CVE-2026-27615 is a path traversal vulnerability categorized under CWE-40 and CWE-829 affecting the Windows application ADB-Explorer by Alex4SSB. The vulnerability arises from the application's 'ManualAdbPath' configuration variable, which specifies the path to the ADB binary executed by the app. In versions before Beta 0.9.26022, this setting can be configured to a Universal Naming Convention (UNC) path pointing to a remote network share. An attacker can exploit this by crafting a malicious 'App.txt' settings file that sets 'ManualAdbPath' to a UNC share under attacker control. When a victim runs a shortcut to the app that loads this malicious settings file, the app executes the binary from the remote share, effectively running attacker-controlled code on the victim's machine with the same privileges as the user. The vulnerability requires user interaction (running the crafted shortcut) and does not require prior authentication. The attack leverages Windows UNC path handling and the app's trust in the settings file location. The vulnerability is rated with a CVSS 4.0 score of 8.8 (high severity), reflecting its potential for remote code execution, high impact on confidentiality, integrity, and availability, and the requirement for user interaction but no authentication. The issue was addressed in Beta 0.9.26022 by disallowing UNC paths for 'ManualAdbPath' or by validating the path input to prevent remote execution. No public exploits have been reported yet, but the vulnerability poses a significant risk due to the ease of social engineering and the potential for privilege escalation.

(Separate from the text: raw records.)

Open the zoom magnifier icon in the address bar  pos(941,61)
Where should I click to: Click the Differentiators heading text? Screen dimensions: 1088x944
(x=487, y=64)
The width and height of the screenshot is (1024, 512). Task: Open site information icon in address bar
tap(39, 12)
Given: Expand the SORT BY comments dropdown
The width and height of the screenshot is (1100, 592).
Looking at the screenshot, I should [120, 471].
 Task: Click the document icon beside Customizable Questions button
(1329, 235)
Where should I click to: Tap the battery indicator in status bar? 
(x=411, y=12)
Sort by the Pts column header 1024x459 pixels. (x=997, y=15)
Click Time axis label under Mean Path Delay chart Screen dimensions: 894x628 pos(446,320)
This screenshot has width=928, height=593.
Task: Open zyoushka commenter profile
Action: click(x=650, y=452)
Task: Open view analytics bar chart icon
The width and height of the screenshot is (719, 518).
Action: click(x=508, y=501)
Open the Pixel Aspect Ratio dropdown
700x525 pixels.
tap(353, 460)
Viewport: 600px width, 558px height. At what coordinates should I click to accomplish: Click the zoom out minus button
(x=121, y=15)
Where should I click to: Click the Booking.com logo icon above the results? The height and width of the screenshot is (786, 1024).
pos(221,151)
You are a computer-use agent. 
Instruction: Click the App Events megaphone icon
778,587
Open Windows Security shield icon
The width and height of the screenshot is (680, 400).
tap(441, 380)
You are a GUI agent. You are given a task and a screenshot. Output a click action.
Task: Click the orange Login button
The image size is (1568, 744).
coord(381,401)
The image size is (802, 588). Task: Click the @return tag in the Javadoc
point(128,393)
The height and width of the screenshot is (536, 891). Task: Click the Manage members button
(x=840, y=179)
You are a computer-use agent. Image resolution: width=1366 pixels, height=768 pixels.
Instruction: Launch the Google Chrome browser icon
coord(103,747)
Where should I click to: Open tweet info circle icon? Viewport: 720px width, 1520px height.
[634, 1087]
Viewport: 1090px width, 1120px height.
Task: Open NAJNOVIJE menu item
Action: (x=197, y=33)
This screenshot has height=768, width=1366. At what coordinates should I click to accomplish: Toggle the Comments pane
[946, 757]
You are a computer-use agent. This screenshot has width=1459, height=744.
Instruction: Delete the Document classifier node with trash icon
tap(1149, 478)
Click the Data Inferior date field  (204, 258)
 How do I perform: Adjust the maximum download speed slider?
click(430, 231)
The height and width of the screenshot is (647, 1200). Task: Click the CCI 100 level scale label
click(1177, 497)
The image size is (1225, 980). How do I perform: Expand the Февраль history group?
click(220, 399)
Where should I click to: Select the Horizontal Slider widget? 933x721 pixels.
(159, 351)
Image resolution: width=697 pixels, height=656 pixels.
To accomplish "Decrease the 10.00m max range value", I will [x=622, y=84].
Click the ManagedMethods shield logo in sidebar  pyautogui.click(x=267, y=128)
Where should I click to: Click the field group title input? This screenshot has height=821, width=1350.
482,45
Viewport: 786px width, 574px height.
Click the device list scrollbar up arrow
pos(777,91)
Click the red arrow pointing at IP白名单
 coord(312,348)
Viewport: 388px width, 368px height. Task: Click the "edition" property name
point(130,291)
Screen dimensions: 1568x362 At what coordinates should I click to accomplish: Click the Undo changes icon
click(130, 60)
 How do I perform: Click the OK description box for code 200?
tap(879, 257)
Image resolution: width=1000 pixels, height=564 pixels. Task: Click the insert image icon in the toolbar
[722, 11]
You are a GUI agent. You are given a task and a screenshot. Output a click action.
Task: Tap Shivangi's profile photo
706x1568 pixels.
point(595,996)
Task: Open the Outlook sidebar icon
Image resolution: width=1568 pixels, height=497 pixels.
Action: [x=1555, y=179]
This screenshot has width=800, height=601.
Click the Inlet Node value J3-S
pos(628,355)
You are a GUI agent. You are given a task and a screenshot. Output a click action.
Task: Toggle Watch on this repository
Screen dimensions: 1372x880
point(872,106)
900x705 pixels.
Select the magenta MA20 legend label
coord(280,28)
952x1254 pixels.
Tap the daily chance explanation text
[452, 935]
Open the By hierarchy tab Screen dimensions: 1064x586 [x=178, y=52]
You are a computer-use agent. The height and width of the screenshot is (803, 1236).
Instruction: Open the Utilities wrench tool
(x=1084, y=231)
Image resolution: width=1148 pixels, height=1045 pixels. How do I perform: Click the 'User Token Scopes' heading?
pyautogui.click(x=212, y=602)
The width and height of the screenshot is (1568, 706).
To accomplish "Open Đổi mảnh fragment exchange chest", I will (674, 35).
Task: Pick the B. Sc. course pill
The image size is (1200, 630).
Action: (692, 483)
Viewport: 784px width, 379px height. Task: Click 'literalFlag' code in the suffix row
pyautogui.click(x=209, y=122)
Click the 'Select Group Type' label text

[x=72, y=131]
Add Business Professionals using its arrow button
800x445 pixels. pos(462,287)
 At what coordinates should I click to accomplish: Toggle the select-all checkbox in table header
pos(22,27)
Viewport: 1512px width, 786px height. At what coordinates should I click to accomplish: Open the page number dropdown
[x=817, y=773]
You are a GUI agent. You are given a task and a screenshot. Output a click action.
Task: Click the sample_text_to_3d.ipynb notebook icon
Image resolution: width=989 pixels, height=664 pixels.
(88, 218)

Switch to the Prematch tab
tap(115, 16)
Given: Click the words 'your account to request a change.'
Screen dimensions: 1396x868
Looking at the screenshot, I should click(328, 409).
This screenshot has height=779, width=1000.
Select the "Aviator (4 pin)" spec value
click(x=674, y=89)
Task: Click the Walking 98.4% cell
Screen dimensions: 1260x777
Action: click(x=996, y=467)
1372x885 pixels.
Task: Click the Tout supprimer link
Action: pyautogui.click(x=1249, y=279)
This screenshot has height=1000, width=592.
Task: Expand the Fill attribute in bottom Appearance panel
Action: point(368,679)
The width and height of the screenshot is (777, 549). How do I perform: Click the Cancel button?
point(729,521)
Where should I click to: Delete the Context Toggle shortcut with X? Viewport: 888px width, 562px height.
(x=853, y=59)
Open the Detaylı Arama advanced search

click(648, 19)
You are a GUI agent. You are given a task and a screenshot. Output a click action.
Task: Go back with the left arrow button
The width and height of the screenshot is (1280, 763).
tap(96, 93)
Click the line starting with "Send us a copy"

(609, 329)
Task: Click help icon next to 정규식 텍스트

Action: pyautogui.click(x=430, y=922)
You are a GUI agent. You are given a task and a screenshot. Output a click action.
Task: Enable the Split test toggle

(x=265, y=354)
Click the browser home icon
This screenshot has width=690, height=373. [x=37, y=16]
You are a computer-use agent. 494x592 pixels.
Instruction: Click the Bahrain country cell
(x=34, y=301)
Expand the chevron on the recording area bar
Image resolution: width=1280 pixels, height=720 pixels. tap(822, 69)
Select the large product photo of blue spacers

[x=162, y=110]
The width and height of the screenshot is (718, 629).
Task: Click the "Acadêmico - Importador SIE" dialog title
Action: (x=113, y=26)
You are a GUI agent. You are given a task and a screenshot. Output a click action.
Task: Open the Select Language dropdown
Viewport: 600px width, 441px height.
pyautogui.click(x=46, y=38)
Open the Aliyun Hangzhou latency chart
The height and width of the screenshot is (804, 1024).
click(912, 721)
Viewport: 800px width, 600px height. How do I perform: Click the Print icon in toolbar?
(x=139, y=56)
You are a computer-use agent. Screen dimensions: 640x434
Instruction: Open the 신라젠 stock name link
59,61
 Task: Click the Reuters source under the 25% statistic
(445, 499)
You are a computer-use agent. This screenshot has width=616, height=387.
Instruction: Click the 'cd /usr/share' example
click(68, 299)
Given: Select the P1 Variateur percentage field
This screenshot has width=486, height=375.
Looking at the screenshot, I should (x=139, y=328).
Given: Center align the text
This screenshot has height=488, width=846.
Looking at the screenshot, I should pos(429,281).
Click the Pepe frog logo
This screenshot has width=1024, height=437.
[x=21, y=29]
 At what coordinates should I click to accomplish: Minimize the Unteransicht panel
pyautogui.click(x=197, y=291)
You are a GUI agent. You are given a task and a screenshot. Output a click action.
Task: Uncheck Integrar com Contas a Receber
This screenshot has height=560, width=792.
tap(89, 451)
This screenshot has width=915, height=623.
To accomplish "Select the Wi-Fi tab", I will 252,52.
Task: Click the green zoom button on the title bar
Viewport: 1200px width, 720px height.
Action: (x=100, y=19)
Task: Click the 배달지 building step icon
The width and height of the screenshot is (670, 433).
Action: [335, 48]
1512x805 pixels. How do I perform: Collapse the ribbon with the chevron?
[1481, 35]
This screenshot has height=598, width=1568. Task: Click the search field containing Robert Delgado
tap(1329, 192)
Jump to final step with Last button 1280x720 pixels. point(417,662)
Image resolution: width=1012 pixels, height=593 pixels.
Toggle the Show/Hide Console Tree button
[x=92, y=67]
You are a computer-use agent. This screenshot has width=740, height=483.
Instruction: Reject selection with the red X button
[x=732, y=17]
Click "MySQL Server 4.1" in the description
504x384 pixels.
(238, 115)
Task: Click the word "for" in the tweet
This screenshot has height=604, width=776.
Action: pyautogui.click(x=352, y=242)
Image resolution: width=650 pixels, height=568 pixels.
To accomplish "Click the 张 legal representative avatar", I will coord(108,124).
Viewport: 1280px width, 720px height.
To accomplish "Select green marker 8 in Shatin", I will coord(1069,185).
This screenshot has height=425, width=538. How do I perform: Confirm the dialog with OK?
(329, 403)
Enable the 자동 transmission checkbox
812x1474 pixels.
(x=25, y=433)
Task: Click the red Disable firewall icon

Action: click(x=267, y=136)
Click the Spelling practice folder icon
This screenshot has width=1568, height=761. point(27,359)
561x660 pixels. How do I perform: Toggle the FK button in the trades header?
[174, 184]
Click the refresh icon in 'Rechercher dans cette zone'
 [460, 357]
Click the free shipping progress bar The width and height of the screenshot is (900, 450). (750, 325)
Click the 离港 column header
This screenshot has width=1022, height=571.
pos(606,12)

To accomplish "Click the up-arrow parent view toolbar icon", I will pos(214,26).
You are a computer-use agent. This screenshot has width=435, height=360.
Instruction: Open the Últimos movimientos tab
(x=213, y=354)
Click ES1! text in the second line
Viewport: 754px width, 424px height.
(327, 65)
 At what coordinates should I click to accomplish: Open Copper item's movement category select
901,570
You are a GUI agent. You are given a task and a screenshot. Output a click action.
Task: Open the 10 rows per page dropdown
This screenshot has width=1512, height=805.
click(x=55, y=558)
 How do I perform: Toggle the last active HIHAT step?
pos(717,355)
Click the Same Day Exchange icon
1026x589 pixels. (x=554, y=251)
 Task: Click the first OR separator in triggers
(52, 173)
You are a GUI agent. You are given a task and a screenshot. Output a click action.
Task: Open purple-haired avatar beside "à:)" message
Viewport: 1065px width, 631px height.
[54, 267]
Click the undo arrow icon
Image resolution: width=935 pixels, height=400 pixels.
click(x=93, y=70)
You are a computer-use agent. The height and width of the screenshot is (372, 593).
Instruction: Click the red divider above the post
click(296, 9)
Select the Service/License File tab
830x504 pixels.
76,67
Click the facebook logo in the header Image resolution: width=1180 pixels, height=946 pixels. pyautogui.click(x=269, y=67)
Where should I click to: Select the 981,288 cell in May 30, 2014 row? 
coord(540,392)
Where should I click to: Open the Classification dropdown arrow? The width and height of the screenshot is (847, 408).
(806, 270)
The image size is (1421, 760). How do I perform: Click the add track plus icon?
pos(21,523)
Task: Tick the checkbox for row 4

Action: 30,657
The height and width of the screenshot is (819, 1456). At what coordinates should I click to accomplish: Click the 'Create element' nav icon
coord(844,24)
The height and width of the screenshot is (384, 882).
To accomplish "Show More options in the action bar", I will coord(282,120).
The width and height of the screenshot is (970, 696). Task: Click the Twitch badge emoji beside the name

If exploited, this vulnerability allows attackers to execute arbitrary code remotely on a victim's Windows machine with the privileges of the user running ADB-Explorer. This can lead to full system compromise, including data theft, installation of persistent malware, lateral movement within networks, and disruption of services. Because the attack vector involves user interaction via a malicious shortcut and settings file, targeted spear-phishing or supply chain attacks could leverage this to compromise developers or IT personnel who use ADB-Explorer for Android device management. The impact extends to organizations relying on ADB-Explorer in their development or device management workflows, potentially exposing sensitive intellectual property or internal network access. The vulnerability undermines system integrity and confidentiality and can cause availability issues if malicious payloads disrupt system operations. Given the high CVSS score and the nature of the vulnerability, organizations face a significant risk until patched.

1. Immediately update ADB-Explorer to version Beta 0.9.26022 or later, which contains the fix preventing UNC path usage for 'ManualAdbPath'. 2. Implement strict controls on the distribution and execution of shortcuts and configuration files related to ADB-Explorer, ensuring they originate from trusted sources only. 3. Educate users, especially developers and IT staff, about the risks of running untrusted shortcuts or configuration files, emphasizing the social engineering aspect of this attack. 4. Employ endpoint protection solutions capable of detecting and blocking execution of binaries from untrusted network shares or unusual UNC paths. 5. Restrict network access to SMB shares and monitor for unusual UNC path access attempts on Windows hosts running ADB-Explorer. 6. Use application whitelisting to prevent execution of unauthorized binaries, particularly those loaded from network shares. 7. Regularly audit and monitor ADB-Explorer configurations to detect unauthorized changes to the 'ManualAdbPath' setting. 8. Consider isolating development environments or using virtual machines for running tools like ADB-Explorer to limit the blast radius of potential exploitation.